Proteins that contain iron-sulfur (Fe-S) clusters are essential to all organisms. Great progress has been made recently in defining the mechanisms by which these complex clusters are assembled in biology. Components of the so-called Isc Fe-S assembly system are widespread in all three domains of life. The central cog in the Isc machine is a pyridoxal phosphate-dependent cysteine desulfurase, IscS. Multiple accessory proteins interact and cooperate with IscS in Fe-S synthesis/insertion. A distinct system, designated as Suf, has very recently been recognized in bacteria and plants and is likely to be the primary assembly apparatus in plant chloroplasts. A protein (SufS) similar to IscS is likely to be the equivalent sulfur-trafficker for the Suf assembly system. Additional accessory proteins that cooperate with SufS have not yet been identified, and discovery of these factors is one aspect of this research. It has been presumed that the mechanism of the SufS desulfurase is similar to that of the more extensively characterized IscS desulfurase, but preliminary data from the Bollinger lab suggest that there may be important differences. The project will elucidate the mechanism of the SufS reaction and the extent to which it differs from that of IscS. Evidence suggests that the Suf system may be primarily responsible for Fe-S assembly in cyanobacteria. Alternatively, a similar protein (cyst(e)ine C-S lyase or C-DES) that cleaves sulfur from cysteine and its S-substituted derivatives by a distinct mechanism may be the key sulfur-mobilizing Fe-S assembly factor. The project will determine which of these proteins is of primary importance in cyanobacterial Fe-S synthesis, if both are important, or if neither is. Mechanistic characterization of cysteine desulfurases has engendered detailed hypotheses to explain how the desulfurases avoid catalyzing the sulfur elimination reaction promoted by C-DES and, conversely, how C-DES achieves specificity against cysteine in favor of S-substituted derivatives such as cystine and S-(alkyl)cysteines. Predictions based on these hypotheses will be tested in order to evaluate the molecular logic underlying the functional divergence of these similar enzymes.

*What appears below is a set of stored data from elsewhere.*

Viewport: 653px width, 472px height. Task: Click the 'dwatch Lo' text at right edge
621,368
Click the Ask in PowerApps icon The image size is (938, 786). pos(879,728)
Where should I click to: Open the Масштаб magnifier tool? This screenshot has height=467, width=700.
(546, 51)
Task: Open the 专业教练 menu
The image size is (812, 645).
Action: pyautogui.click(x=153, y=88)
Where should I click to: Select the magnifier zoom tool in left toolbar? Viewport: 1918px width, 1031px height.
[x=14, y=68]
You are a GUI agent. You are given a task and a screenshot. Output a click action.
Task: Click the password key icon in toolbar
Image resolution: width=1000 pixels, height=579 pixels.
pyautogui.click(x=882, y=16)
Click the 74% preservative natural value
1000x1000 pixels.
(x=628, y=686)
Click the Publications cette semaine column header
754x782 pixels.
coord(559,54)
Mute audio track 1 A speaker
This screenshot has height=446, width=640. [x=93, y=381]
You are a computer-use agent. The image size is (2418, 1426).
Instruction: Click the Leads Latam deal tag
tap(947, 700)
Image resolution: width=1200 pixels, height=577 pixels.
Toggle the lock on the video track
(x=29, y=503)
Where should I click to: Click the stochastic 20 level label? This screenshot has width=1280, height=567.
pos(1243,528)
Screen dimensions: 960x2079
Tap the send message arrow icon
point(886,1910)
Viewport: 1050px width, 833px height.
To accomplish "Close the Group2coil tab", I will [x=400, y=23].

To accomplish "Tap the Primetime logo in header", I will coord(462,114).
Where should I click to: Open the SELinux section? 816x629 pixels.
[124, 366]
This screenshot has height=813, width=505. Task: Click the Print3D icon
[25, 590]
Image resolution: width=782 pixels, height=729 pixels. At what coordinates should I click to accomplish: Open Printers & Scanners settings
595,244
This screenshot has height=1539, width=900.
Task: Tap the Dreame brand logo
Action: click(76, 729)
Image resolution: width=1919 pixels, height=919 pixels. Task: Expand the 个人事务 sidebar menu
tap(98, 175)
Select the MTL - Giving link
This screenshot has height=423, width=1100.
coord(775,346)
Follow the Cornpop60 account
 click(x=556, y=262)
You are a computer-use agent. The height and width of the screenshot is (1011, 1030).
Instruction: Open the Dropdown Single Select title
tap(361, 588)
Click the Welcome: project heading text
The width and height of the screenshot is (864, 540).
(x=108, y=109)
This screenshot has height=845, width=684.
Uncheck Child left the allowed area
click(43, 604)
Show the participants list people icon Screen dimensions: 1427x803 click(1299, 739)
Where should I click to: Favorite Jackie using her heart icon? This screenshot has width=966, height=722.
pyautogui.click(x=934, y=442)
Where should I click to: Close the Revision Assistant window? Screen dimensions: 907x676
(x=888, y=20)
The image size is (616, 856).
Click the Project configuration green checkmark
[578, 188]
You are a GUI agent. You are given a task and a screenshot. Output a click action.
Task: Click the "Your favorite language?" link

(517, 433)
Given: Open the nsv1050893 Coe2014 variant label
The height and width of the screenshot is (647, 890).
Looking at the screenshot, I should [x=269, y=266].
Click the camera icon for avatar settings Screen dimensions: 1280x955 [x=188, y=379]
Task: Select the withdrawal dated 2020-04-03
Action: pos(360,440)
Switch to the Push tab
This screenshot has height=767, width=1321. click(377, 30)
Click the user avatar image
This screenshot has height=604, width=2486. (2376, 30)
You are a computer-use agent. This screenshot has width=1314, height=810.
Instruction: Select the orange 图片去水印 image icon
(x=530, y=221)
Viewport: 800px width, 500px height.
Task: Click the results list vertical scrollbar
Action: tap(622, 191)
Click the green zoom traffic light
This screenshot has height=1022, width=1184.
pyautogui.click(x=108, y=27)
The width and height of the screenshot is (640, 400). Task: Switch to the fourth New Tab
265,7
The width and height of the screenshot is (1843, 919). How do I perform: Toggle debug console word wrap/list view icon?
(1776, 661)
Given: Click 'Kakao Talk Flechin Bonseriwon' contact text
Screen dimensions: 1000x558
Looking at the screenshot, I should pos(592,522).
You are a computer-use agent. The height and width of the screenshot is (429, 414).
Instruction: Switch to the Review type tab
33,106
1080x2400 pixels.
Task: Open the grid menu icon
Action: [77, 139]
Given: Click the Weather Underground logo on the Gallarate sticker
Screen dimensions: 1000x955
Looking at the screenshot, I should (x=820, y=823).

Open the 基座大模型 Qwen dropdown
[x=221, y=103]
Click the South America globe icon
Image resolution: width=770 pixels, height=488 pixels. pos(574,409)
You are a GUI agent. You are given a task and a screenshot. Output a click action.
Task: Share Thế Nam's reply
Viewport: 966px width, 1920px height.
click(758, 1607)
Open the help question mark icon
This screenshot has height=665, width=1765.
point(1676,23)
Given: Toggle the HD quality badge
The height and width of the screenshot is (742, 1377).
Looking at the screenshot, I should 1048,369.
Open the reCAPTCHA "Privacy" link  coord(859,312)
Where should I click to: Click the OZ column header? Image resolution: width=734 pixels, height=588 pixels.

Two areas of chemistry in which Nature's sophistication far exceeds our own are (1) the construction of complex inorganic assemblies for use as the active centers of catalysts and (2) the design of catalysts (enzymes) that promote only one type of reaction among a range of chemically similar pathways that may be available with a given substrate. It is expected that a more profound understanding of Nature's strategies in these two areas would inspire development of new chemical processes. This research seeks a better understanding of Nature's multiple strategies for synthesis of one particularly versatile and important class of complex inorganic assembly, the iron-sulfur clusters. As iron-sulfur clusters are important in biochemical processes ranging from nitrogen fixation to respiration to photosynthesis, it is expected that the results may one day inspire synthetic processes for construction of important biomimetic catalysts. As part of the effort to understand biological iron-sulfur cluster assembly, the project will determine how two similar enzymes that may each have a role in mobilizing the inorganic sulfide needed for the assembly process can select two chemically distinct reaction pathways for breakdown of a common substrate, cysteine. The principles relating the structure of each enzyme to the reaction pathway it promotes will constitute a paradigm for how chemical specificity may be achieved by subtle tuning of catalyst structure.